YOUR ASSIGNMENT: The entries below are to be copied exactly, with every picture left out.
PROVIDED MATERIAL Start Marker
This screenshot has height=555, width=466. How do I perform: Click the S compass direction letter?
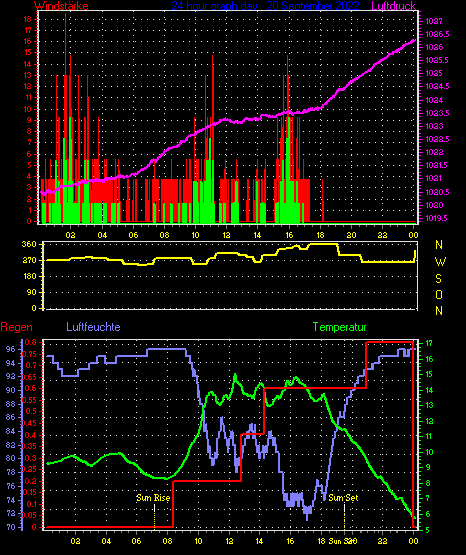[x=438, y=279]
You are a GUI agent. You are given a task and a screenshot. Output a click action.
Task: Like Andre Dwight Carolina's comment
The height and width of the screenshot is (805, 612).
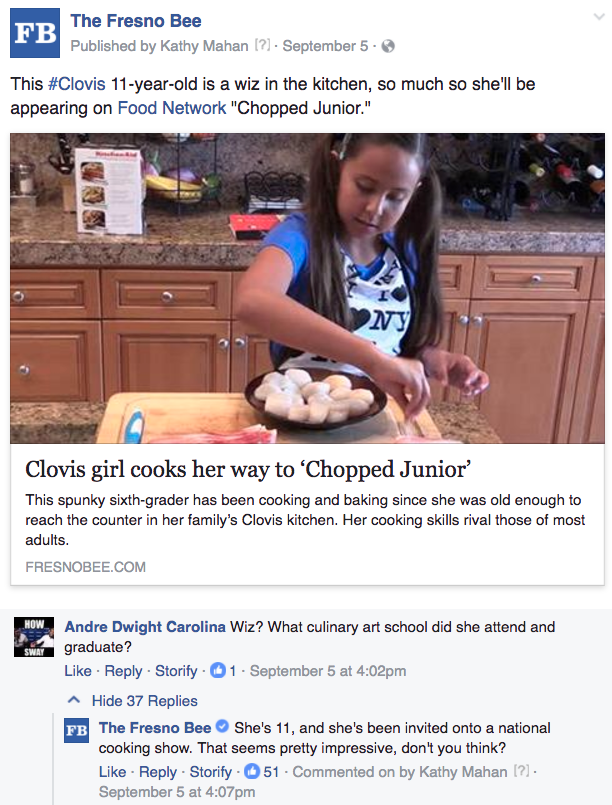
PROVIDED MATERIAL End Marker
TASK RESPONSE:
This screenshot has height=555, width=466. How do I perform: Click the S compass direction letter?
[x=438, y=279]
You are a GUI agent. You are given a task and a screenshot. Output a click action.
Task: Like Andre Dwight Carolina's comment
The height and width of the screenshot is (805, 612).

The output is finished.